Energy news: Gas is fucking expensive. Glad I ride a bike. There's 2 possibilities: 1 Bush is an oil man and it's oil companies day in the sun... or 2 We're rapidly consuming a non-renewable resource and it's only going to get worse. (Of course those aren't mutually exclusive.) I like to pick on Bush, but I lean towards #2. Do we have a way out? Here's a good article comparing automotive energy sources. The option that's not listed is electric cars from non-coal fired electric plants (ie nuclear). The engineer in me suspects that's our best option, but I'm going to have to put more thought into it...someday. Anyway, our Republican Congress was considering moving a tax cut off of the oil companies and giving $100 dollars to each taxpayer instead. While I appreciate that a lot of people vote with their wallet, and thus votes are for sale, I just question whether $100 is enough. Lest it be perceived that I supported this idea, I remind you that we're still borrowing money like crazy. Putting (another) $100 cash advance for every taxpayer on our Chinese Credit Card so we can afford to drive bigger cars and postpone resolving our energy crisis is....pick your own derogatory adjective...and add a profane gerundive in front of it. Our kids will be happy to pay for our gas, right? At least when they have none left, they'll still have the bills.
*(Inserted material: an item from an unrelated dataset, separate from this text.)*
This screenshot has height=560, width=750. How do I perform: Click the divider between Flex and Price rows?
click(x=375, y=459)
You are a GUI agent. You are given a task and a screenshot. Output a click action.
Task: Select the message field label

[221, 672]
Big week for hookers. Of course there's the ones bought for Congressman Cunningham (and possibly others). Billmon describes this as "Whores buying whores for whores" (I think Lobbyists buying hookers for Congressmen...though it also works as hookers buying congressmen for lobbyists.) Less in the news was another Euorpean Muslim SNAFU. Seems those sorry repressed bastards got all up in arms (litterally) because Muslim country flags were shown on a 50 foot prostitution ad. Conservative blogger Tigerhawk defends freedom of speech from the rabid islamofascists. Isn't it great that Islam unifies the West? Under any other circumstances we'd have to listen to folks like Dobson explode over the offense of putting the American flag on a 50-foot hooker, but due to the presence of even more crazy bastards, the convervative wing is arguing that this is an issue of freedom. Long may the flag be pasted on a topless 50-foot hooker to support freedom! (In this case the freedom of German prostitution corporations to market to horny men with national symbols. Sorry for the marginally unsafe-for-work photo, but photos without the Stars and Stripes just don't cut it.)
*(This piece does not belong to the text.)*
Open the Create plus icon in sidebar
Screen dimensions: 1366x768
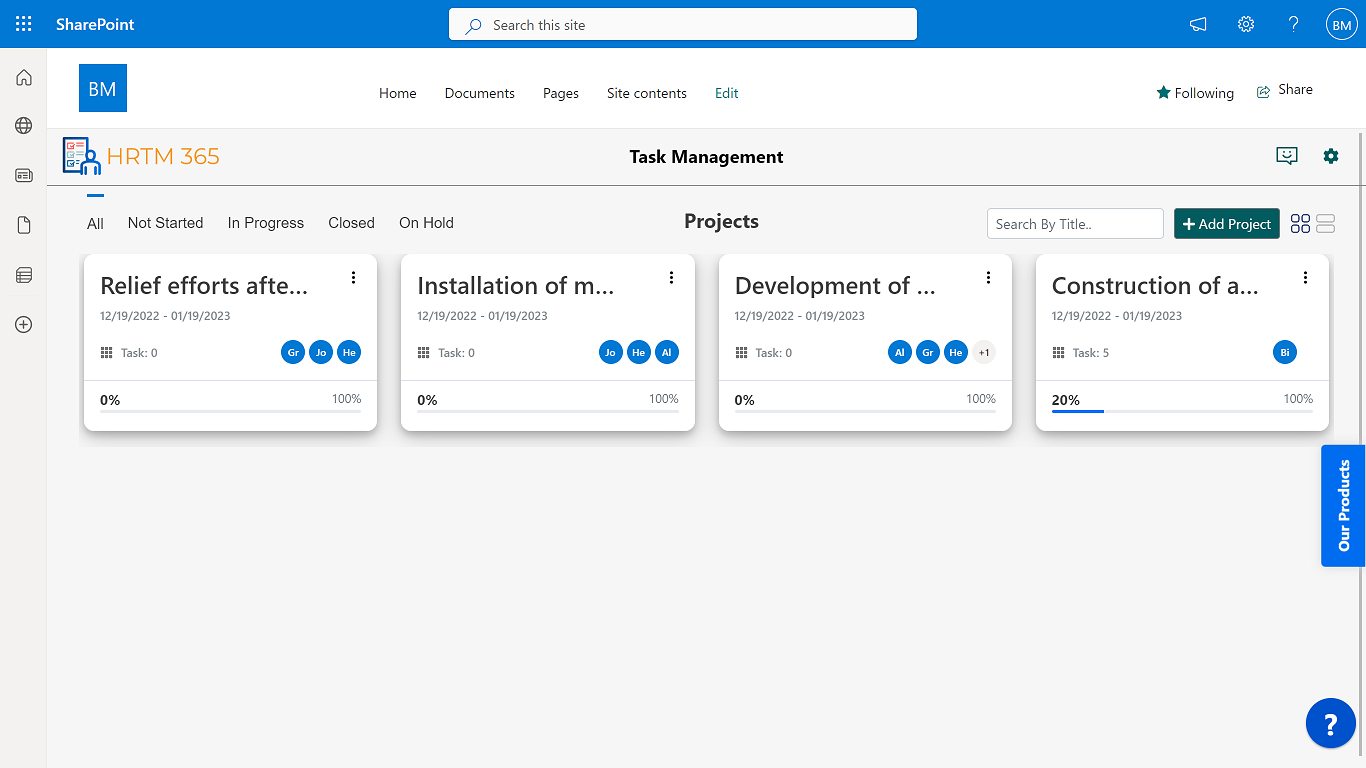pyautogui.click(x=24, y=325)
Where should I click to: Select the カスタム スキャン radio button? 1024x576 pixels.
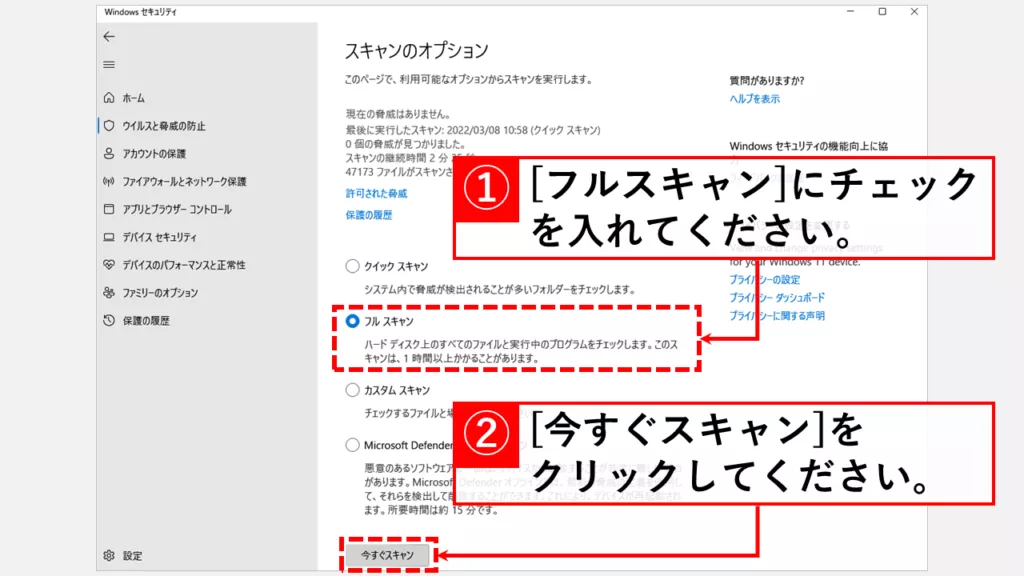[352, 390]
Speaking of whores, there was a White House Correspondent's Dinner (I don't really think the White House Press are whores, but they are awful chummy with elected officials and social events like this just make them closer). If you live under a rock and don't know that Stephen Colbert did his "Bush-supporting" gag as the dinner's keynote speaker, then Google "Colbert Bush Dinner" and watch it. Funny in text, painful in video, and painfully funny in retrospect. Ok fine, here's a link. I almost imagine Colbert dropping Jon Steward an e-mail. "Say Jon, remember how you went on Crossfire and forced them to take a deep look in the mirror in front of their own fawning audience? Well, I wanted to tell you: Crossfire's for chumps."

Since I'm out of prostitution-reference stories I'll call it a day. Check your moral compass...it's going to be a rough summer.